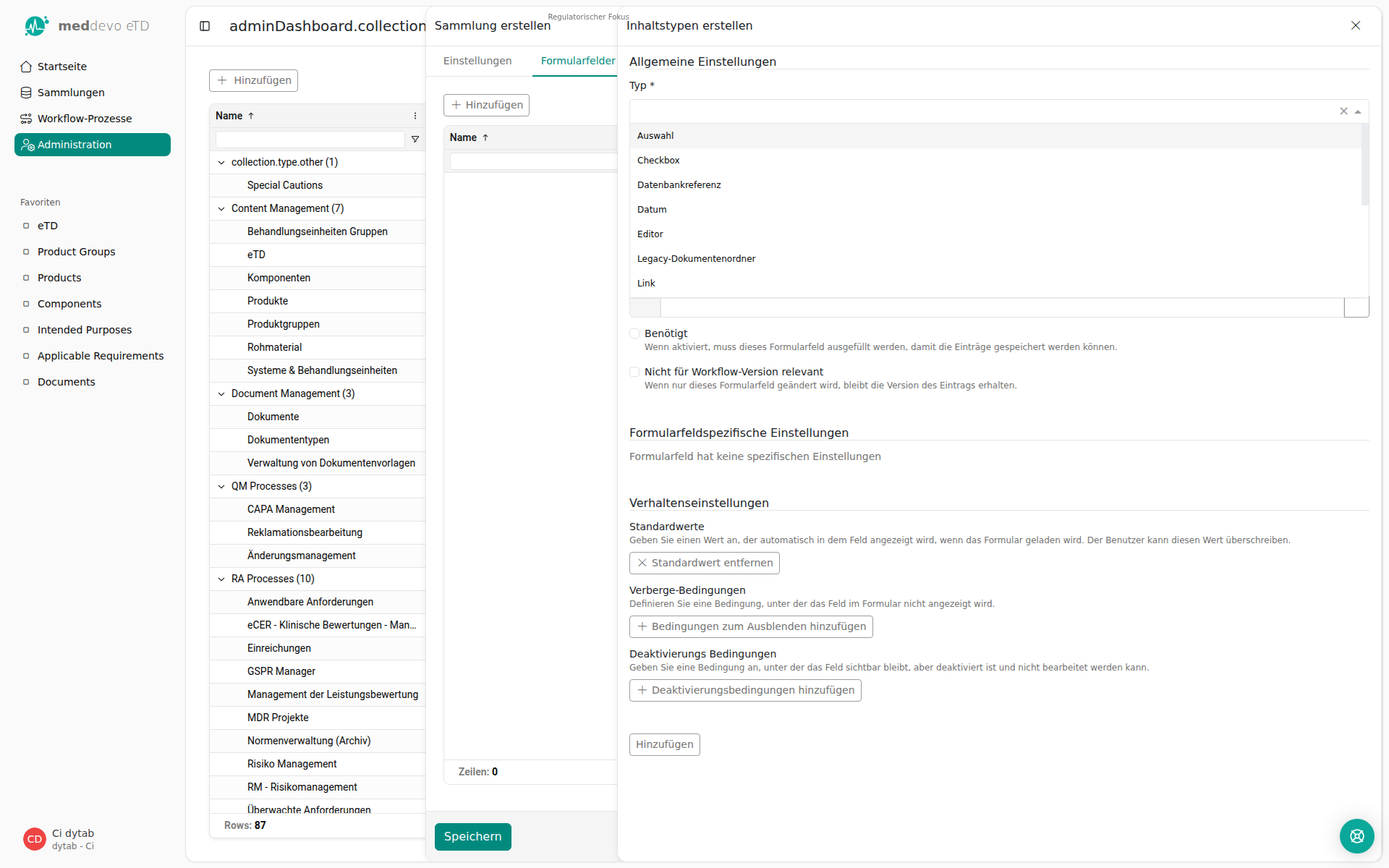
Task: Open Startseite via home icon
Action: pos(26,67)
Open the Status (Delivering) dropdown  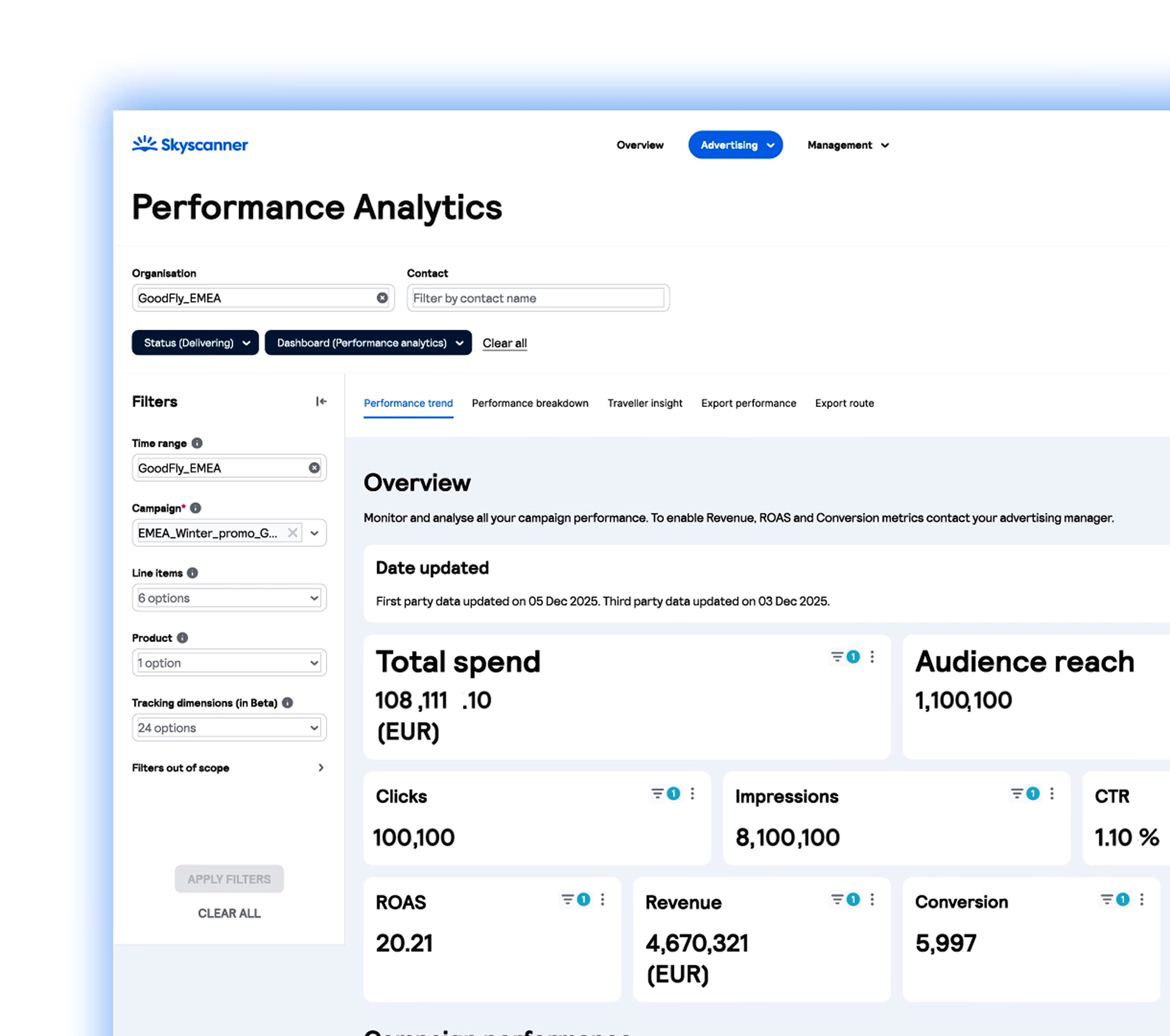tap(195, 343)
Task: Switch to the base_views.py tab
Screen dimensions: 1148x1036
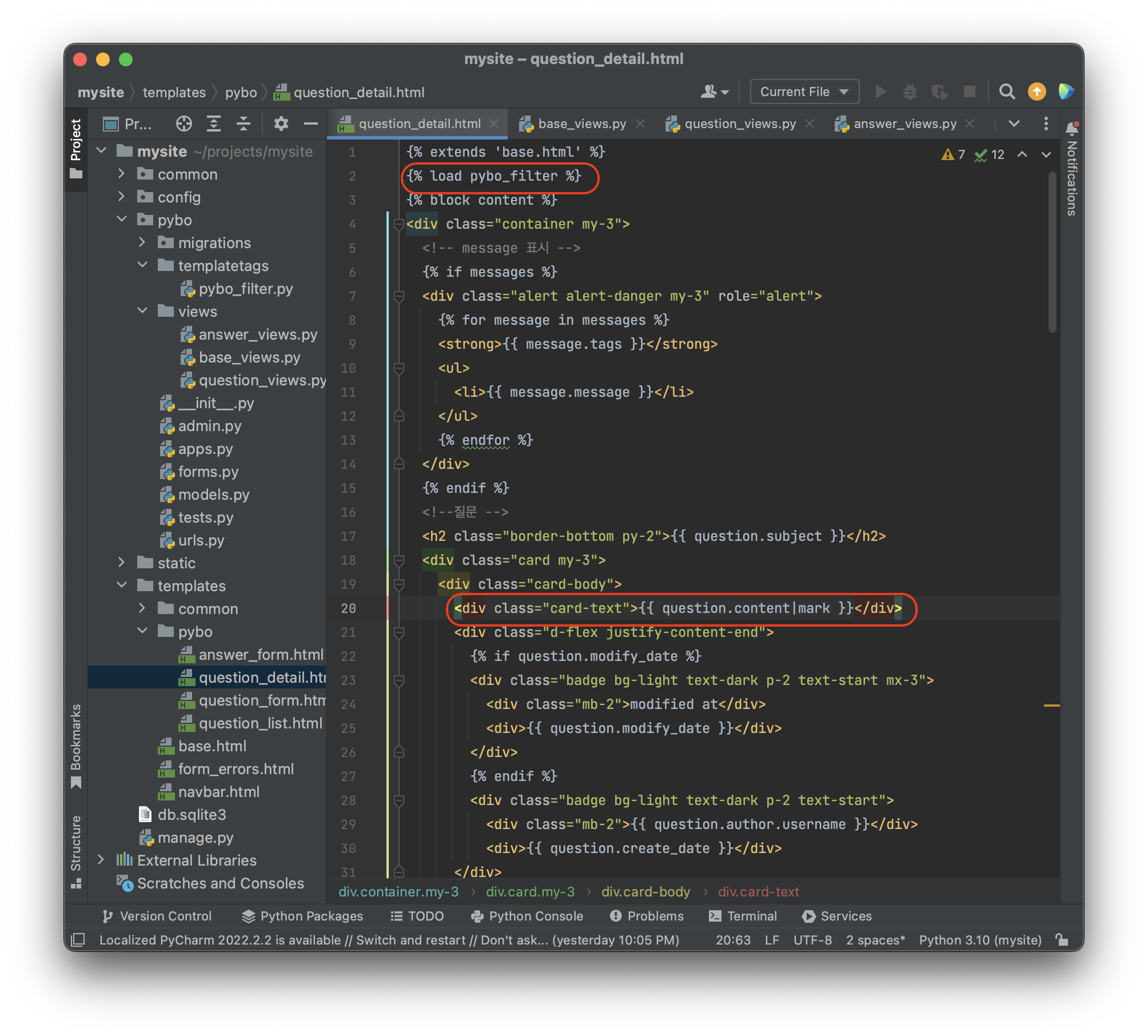Action: coord(581,123)
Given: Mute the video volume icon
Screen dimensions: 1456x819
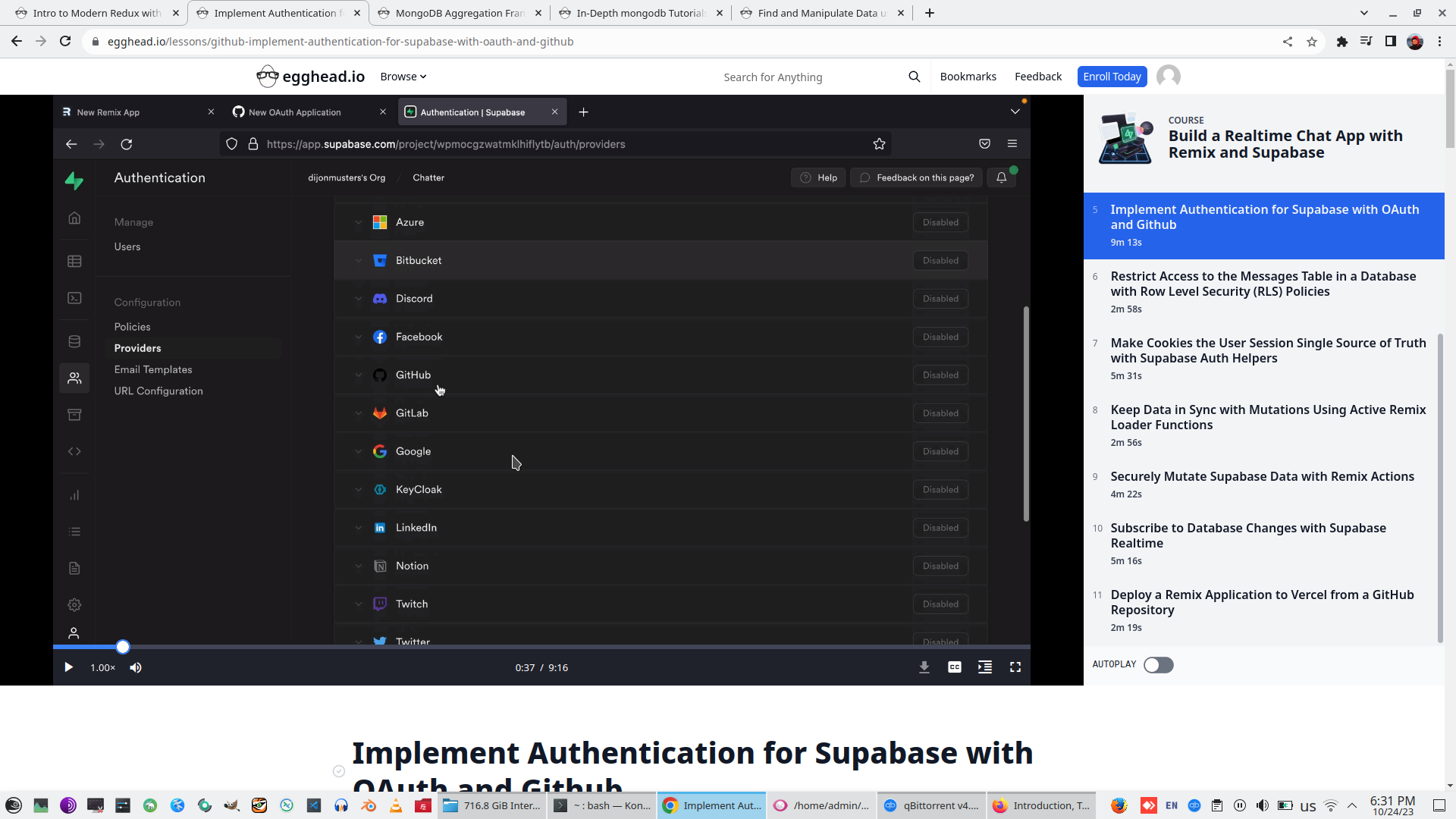Looking at the screenshot, I should (x=136, y=667).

▶ [Work instruction]: In the records above, find the line that contains "Task: Switch to the base_views.py tab". Retype it and every line after it, exactly, leaving out all pictures.

▶ [Solution]:
Task: Switch to the base_views.py tab
Screen dimensions: 1148x1036
Action: coord(581,123)
Given: Mute the video volume icon
Screen dimensions: 1456x819
Looking at the screenshot, I should (x=136, y=667).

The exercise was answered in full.